What to produce: Please answer from the passage on ChatGPT in health care: what does Hasselberg say leaders need to set up within their health system if they haven't already?

Given passage:
☆ ☆ ☆ ☆ ☆

Neinstein notes that “There’s this immensely powerful new capability with ChatGPT, and I think that having a very vibrant, broad ecosystem of trying new ways of using it, actually is of value,” he says. “People don’t necessarily know where the most value will be. I think of trying to do things in a diamond shape: do testing and experimentation, and then converge around where there’s traction and value. So I think it’s appropriate that we’re in a divergent state around this.” Neinstein says that what will be required will be several things, including strategy, intentionality, and “guardrails for safety and trust,” meaning, very conscious choosing of which areas to explore and which areas in which to attempt to build scale. “It can’t just be a thousand flowers blooming indefinitely.” In that regard, he predicts, “organizations with structure and strategy will do best; progress will be about rapid-cycle learning and innovation.”

What should CIOs and CMIOs be thinking right now, how should they be planning? “For me,” Neinstein says, “a fundamental organizing principle around this is that technology and operations cannot exist separately here. This cannot be looked at solely as a technology problem or opportunity; there has to be tight integration of technology with operations, particularly with workflow.”

What health IT leaders should be thinking about right now

And in that regard, asked what health IT leaders should be doing right now, Hasselberg says that, “If you haven’t already, you need to set up AI governance within your health system. Who sits at that table, and what policies are you applying? There’s a ton of work involved in creating the governance and project prioritization processes that will lead organizations to success in this area.” And he adds that, inevitably, the leaders at many patient care organizations will wait until their electronic health record and analytics vendors develop off-the-shelf systems for use, while others will move to “work with the Microsofts, the Amazons, the Googles of the world, and will look to those big companies to provide those services to them.” But he and his colleagues at the University of Rochester have made the commitment to get out ahead of commercialization and develop use cases and solutions that make sense for them and will move their organization forward sooner rather than later.

☆ ☆ ☆ ☆ ☆

Records supplied:
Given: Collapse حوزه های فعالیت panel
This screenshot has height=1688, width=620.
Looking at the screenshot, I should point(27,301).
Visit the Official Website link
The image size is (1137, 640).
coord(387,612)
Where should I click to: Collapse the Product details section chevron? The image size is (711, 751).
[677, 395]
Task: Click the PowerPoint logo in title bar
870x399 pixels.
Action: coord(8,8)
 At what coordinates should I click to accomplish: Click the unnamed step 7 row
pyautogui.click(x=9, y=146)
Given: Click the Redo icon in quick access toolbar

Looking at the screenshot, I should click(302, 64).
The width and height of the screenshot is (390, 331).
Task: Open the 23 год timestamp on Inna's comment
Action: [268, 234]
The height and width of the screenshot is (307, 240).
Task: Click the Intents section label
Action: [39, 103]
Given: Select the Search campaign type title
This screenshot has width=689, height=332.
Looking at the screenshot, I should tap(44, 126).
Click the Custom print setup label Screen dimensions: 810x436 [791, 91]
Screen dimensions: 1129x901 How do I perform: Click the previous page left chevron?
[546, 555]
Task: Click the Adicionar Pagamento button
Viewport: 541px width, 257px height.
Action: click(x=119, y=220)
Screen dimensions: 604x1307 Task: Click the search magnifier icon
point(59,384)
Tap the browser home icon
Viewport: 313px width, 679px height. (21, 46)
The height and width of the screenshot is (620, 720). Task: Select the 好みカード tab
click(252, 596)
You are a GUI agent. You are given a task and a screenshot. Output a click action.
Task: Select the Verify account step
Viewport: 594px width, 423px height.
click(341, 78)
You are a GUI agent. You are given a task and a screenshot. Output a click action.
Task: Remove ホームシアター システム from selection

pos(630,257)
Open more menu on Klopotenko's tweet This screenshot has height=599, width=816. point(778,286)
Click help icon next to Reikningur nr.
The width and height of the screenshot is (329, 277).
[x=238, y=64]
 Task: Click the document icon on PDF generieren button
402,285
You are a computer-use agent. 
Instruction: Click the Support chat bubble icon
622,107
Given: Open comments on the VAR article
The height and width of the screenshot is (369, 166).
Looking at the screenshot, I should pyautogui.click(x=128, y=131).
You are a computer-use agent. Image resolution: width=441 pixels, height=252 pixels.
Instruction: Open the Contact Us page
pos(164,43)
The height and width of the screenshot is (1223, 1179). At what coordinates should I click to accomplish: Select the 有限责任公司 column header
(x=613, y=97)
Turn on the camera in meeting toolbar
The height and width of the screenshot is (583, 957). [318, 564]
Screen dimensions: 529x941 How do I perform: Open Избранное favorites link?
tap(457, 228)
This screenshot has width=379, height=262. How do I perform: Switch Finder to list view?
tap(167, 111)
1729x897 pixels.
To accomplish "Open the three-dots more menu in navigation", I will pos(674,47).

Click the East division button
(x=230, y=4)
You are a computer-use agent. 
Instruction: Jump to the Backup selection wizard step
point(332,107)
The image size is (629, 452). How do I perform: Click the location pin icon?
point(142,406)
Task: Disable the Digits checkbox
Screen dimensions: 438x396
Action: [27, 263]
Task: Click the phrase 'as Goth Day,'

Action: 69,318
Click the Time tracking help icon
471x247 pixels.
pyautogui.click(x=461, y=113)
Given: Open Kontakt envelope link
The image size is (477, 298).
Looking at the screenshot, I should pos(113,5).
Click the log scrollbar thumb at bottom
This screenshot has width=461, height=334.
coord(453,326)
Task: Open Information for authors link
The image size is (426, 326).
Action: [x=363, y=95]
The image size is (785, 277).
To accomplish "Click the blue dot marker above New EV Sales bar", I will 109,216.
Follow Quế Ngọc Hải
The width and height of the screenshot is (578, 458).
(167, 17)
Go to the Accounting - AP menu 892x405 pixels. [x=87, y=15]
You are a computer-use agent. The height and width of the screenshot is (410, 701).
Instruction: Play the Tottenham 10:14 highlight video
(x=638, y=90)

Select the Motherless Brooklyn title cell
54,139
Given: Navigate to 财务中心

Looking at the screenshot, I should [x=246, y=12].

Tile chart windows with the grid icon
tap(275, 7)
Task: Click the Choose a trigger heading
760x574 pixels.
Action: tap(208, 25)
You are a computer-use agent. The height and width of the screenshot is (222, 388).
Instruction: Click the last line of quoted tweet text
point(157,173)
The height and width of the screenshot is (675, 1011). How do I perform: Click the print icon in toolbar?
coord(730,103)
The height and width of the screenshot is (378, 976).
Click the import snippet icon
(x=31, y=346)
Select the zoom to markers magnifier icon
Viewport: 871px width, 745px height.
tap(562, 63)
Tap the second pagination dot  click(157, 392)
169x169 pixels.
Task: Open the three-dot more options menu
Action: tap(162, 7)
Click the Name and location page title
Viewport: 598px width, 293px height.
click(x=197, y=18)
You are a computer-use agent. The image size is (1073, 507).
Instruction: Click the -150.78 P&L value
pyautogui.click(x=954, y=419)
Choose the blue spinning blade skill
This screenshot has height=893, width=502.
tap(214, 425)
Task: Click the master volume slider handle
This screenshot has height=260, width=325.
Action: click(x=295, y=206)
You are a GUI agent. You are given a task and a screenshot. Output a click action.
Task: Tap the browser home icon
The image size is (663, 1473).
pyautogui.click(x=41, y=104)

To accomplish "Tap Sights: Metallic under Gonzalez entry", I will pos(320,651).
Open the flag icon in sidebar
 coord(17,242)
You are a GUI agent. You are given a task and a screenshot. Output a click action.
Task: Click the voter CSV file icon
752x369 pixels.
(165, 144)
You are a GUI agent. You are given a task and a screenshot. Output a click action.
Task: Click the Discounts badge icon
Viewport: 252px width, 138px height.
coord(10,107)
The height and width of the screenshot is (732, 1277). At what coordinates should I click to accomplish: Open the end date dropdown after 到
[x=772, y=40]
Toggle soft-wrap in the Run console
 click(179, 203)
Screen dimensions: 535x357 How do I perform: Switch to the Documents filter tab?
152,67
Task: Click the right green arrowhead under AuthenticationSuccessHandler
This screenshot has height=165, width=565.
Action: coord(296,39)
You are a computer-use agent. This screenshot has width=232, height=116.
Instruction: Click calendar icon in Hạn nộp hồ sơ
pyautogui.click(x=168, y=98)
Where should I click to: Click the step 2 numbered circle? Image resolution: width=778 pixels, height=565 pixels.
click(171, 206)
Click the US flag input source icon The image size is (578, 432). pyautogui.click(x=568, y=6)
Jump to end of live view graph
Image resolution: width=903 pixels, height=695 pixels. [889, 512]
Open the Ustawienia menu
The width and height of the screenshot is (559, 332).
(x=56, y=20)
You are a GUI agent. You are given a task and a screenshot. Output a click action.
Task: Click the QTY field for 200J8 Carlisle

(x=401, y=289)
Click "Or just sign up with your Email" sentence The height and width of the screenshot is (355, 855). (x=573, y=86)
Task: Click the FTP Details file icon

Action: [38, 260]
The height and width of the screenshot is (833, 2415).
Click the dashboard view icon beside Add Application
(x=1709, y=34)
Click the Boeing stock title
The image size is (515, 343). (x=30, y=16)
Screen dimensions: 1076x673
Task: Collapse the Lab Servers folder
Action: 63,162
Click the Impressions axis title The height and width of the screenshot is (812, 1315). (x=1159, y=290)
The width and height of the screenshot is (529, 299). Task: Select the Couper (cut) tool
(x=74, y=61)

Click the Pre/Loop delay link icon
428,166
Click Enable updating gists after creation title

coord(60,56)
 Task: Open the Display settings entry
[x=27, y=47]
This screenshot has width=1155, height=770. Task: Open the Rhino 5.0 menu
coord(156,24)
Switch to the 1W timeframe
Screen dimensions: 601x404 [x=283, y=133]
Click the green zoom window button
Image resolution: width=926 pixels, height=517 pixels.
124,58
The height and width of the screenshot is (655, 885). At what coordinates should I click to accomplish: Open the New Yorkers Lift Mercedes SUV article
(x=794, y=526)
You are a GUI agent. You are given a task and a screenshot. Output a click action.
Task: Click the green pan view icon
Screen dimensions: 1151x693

☆ ☆ ☆ ☆ ☆

Reply: AI governance.